A Shawnee County judge on Thursday agreed to keep out-of-state gubernatorial candidates off the ballot although no specific Kansas law addresses the question.
District Judge Teresa Watson handed down the declaratory judgment at the request of Attorney General Derek Schmidt who was worried that out-of-state candidates could muddy the election for voters. The ruling came the day before the June 1 deadline for Kansas candidates to file for office.
Schmidt had said as many as 10 candidates from out of state has signaled their intent to run for Kansas governor. One candidate – Andy Maskin of Queens – had already filed the paperwork to run and paid the filing fee.
While no single law expressly requires gubernatorial candidates to live in Kansas, the attorney general argued that several laws enacted over the years indicate that it’s the Legislature’s intent for gubernatorial candidates to be residents of the state.
The judge agreed.
While there is no one law banning out-of-state candidates, Watson said there were a variety of other statutes implying a residency requirement.
“It is clear that the Kansas Legislature intended to require candidates for governor and lieutenant governor to be Kansas residents,” Watson wrote.

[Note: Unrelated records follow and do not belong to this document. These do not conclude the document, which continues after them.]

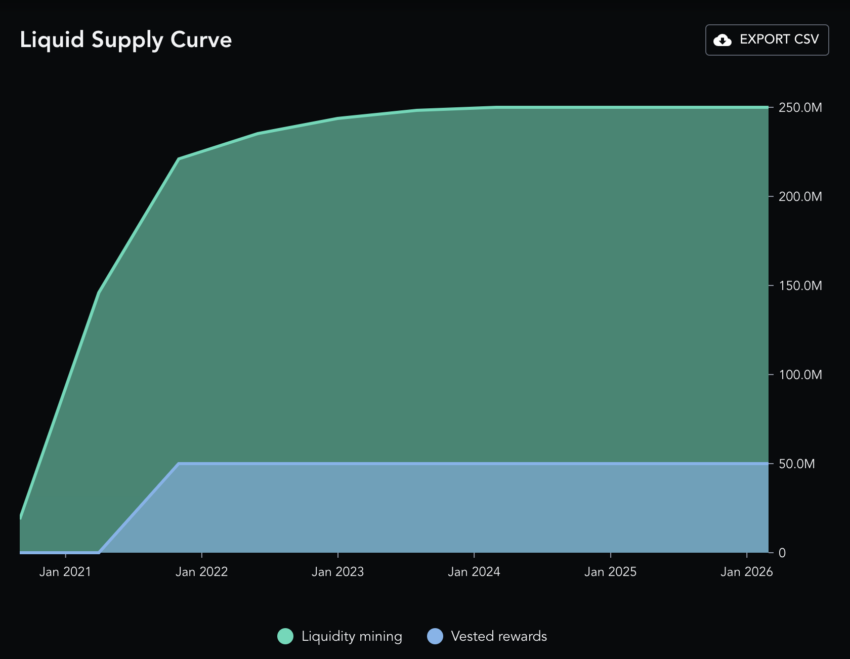Click the EXPORT CSV button
This screenshot has width=850, height=659.
pos(767,40)
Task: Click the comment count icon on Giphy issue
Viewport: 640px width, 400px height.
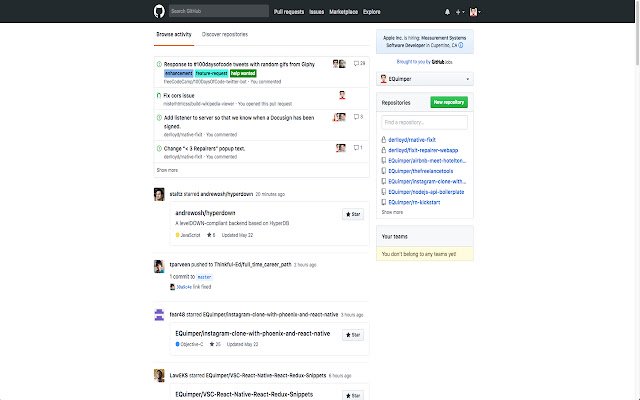Action: [x=357, y=64]
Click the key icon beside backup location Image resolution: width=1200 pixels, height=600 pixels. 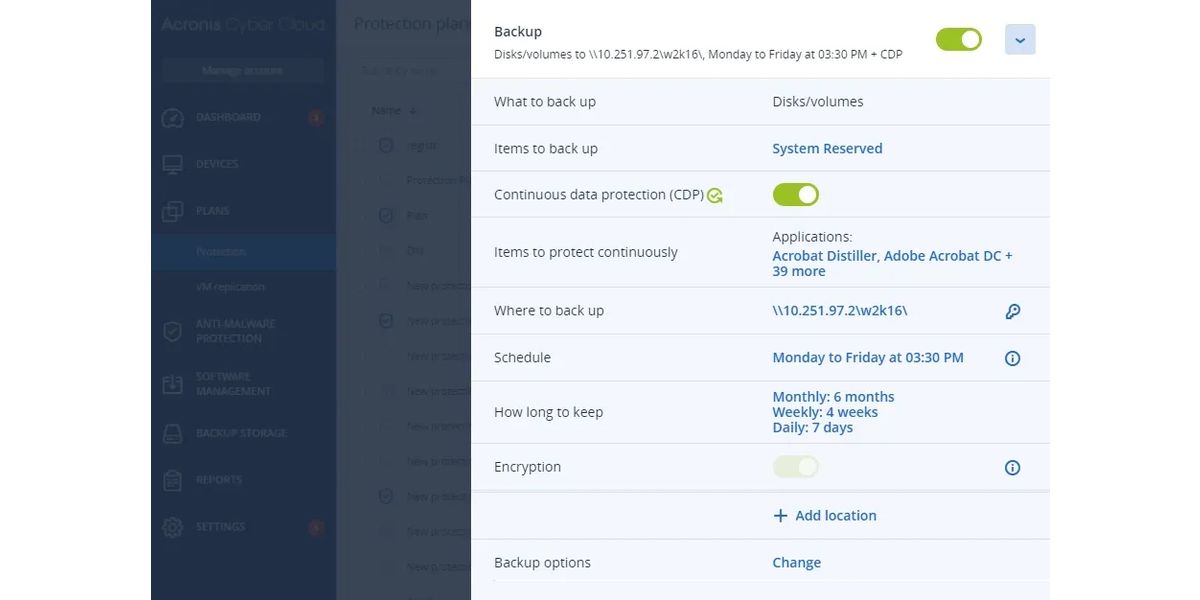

Schmidt said he was satisfied with the ruling. Never in more than 150 years had an out-of-state candidate been on the ballot for governor in Kansas.
“We appreciate the court’s impartial assessment clarifying the law,” the attorney general said in a statement.
“Today’s judgment confirms that our reading of the law is correct: Current law requires candidates for governor and lieutenant governor of Kansas to reside in Kansas.”